[Start of Attachment]

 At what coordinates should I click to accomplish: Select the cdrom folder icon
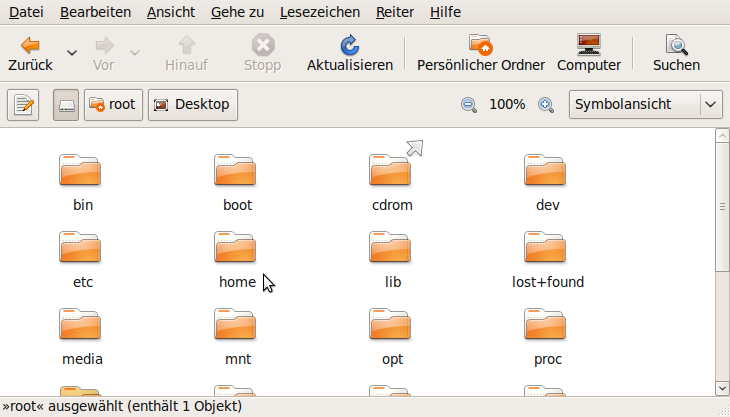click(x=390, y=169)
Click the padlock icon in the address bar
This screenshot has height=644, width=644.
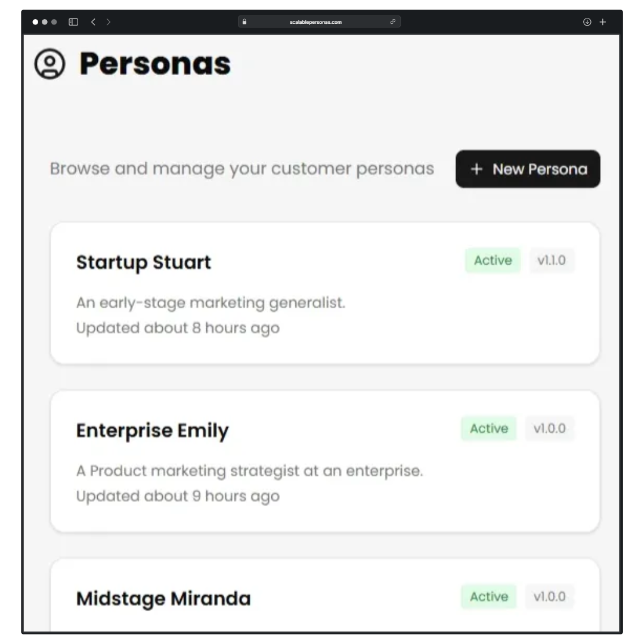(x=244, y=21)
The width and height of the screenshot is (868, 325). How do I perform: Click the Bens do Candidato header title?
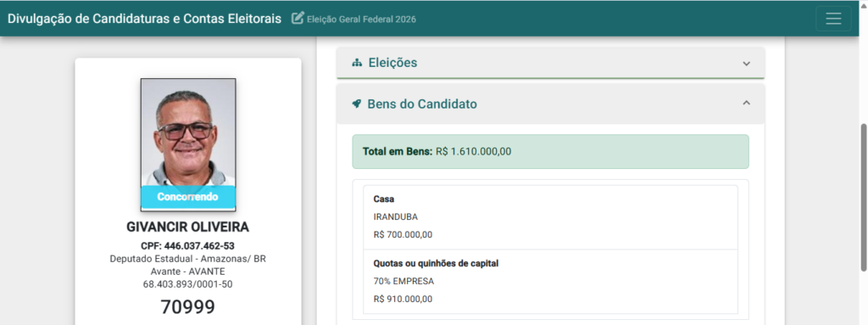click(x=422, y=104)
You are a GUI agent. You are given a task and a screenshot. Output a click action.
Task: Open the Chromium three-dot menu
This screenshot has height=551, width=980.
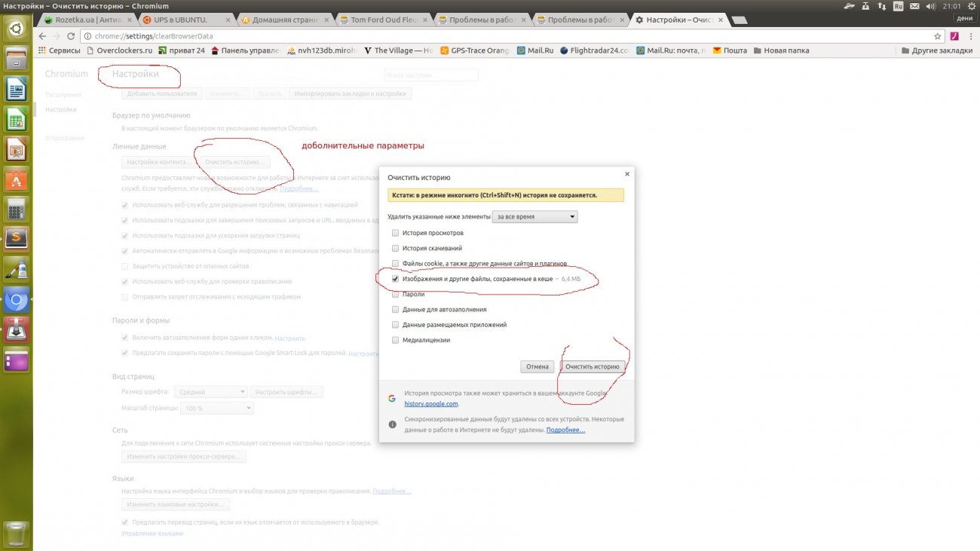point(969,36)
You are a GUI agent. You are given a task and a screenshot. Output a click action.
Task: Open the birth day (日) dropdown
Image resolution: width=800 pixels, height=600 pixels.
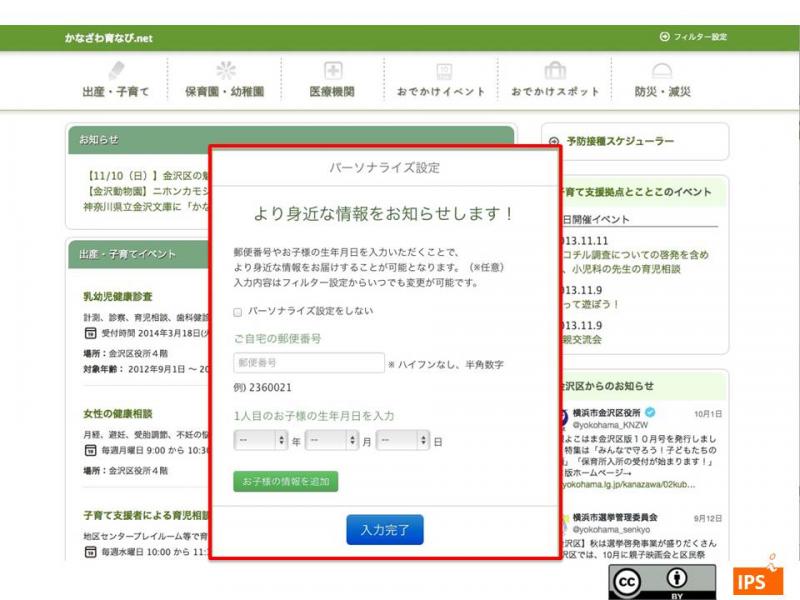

[End of Attachment]

Problem =>
All pictures should be dropped; the lines from the one containing "Task: Open the birth day (日) dropdown" through the last line of the material are to be set down exactly.

Solved exercise =>
Task: Open the birth day (日) dropdown
Image resolution: width=800 pixels, height=600 pixels.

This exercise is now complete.